→ SOURCE TEXT:
┄┄┄┄┄┄┄┄┄┄┄┄┄┄┄┄┄┄┄┄
This project implements a UNet model for performing high-precision semantic segmentation on urban road scenes captured by self-driving car cameras.
Semantic segmentation is a critical task in computer vision, particularly in the context of autonomous driving. This project focuses on developing a UNet-based model capable of accurately identifying and classifying each pixel in a road scene image. The goal is to segment various elements such as roads, cars, pedestrians, and buildings, contributing to a machine's understanding of its environment.
- Model: Implement a UNet architecture for semantic segmentation.
- Task: Classify each pixel in high-resolution images into one of 19 object classes.
- Application: Enhance the safety and navigation of self-driving cars through precise environmental perception.
Ensure that you have the following dependencies installed before running the project:
- Python 3.6+: The programming language used for the project.
- PyTorch: The deep learning framework employed for building and training the UNet model.
- Pandas: For data manipulation and analysis.
- NumPy: For numerical operations, particularly with arrays and matrices.
You can install the required libraries via pip:
pip install torch pandas numpy
The Cityscapes Dataset is a large-scale benchmark dataset used for training and evaluating models for semantic urban scene understanding.
- Total Images: 5,000 high-resolution images
- Resolution: 2048x1024 pixels per image
- Classes: 19 object classes, including roads, cars, pedestrians, buildings, and more
- Annotations: High-quality pixel-level annotations
UNet is a powerful convolutional network designed for semantic segmentation tasks. It excels at accurately segmenting images, even when the training data is limited. The architecture is characterized by its encoder-decoder structure:
- Encoder: Captures the context of the input image through a series of convolutional and max-pooling layers.
- Decoder: Reconstructs the spatial resolution using up-convolutional layers, allowing the model to predict the segmentation mask for each pixel.
- Optimization: The model is trained using the Cityscapes dataset, focusing on learning the complex urban scene structures.
- Loss Function: A combination of cross-entropy loss and dice loss is used to optimize pixel-wise predictions.
- Evaluation: The model's performance is evaluated using metrics such as Intersection over Union (IoU) and pixel accuracy.
The UNet model delivers high-quality segmentation outputs, distinguishing between various elements of urban scenes with remarkable precision.
┄┄┄┄┄┄┄┄┄┄┄┄┄┄┄┄┄┄┄┄
→ WHAT THE TASK REQUIRES: Quote the UNet segmentation project description from "- Application: Enhance" up to and including "arrays and matrices.". The records come from a separate source unrelated to the text.

(Collection entries)
┄┄┄┄┄┄┄┄┄┄┄┄┄┄┄┄┄┄┄┄
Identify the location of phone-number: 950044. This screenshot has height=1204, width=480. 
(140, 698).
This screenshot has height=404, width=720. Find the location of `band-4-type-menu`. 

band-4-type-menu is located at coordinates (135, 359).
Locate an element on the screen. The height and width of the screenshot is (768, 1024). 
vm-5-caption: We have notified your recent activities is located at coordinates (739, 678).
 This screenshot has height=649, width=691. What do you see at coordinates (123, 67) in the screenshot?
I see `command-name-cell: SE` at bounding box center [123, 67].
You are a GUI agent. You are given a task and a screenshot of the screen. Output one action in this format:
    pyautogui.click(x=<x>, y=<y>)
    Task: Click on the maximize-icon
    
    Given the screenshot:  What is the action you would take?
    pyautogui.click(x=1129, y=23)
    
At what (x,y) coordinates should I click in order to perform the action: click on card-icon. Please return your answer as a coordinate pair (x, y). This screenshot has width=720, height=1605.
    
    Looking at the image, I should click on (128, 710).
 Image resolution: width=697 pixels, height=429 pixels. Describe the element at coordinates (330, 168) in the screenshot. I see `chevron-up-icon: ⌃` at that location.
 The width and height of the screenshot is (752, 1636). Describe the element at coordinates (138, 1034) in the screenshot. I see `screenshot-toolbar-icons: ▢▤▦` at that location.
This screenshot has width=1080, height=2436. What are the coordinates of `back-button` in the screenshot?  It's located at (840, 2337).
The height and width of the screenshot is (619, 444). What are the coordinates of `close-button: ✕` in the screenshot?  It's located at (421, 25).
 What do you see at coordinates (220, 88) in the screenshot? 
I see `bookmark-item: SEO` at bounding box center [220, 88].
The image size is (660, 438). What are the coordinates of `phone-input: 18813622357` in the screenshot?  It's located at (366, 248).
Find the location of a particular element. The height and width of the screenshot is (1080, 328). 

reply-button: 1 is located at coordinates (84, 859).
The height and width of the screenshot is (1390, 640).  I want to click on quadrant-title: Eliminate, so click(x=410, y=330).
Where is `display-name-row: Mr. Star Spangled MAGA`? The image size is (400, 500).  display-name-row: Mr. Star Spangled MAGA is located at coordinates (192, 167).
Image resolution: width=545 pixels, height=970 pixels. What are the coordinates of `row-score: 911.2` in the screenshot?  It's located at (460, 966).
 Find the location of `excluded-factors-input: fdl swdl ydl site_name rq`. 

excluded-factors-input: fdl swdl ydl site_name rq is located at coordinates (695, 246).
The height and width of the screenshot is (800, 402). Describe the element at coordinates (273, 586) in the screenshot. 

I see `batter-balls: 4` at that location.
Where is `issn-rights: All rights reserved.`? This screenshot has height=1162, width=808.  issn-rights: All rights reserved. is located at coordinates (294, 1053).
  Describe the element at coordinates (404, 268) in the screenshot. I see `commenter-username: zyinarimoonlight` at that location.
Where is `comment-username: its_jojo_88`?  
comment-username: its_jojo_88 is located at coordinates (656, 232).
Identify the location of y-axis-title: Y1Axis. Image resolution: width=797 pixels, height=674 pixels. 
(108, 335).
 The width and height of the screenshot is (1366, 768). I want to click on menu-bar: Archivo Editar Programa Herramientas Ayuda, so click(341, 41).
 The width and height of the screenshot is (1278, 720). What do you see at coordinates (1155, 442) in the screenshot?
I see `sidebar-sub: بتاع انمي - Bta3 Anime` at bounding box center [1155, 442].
┄┄┄┄┄┄┄┄┄┄┄┄┄┄┄┄┄┄┄┄
→ ANSWER BOX:
- Application: Enhance the safety and navigation of self-driving cars through precise environmental perception.
Ensure that you have the following dependencies installed before running the project:
- Python 3.6+: The programming language used for the project.
- PyTorch: The deep learning framework employed for building and training the UNet model.
- Pandas: For data manipulation and analysis.
- NumPy: For numerical operations, particularly with arrays and matrices.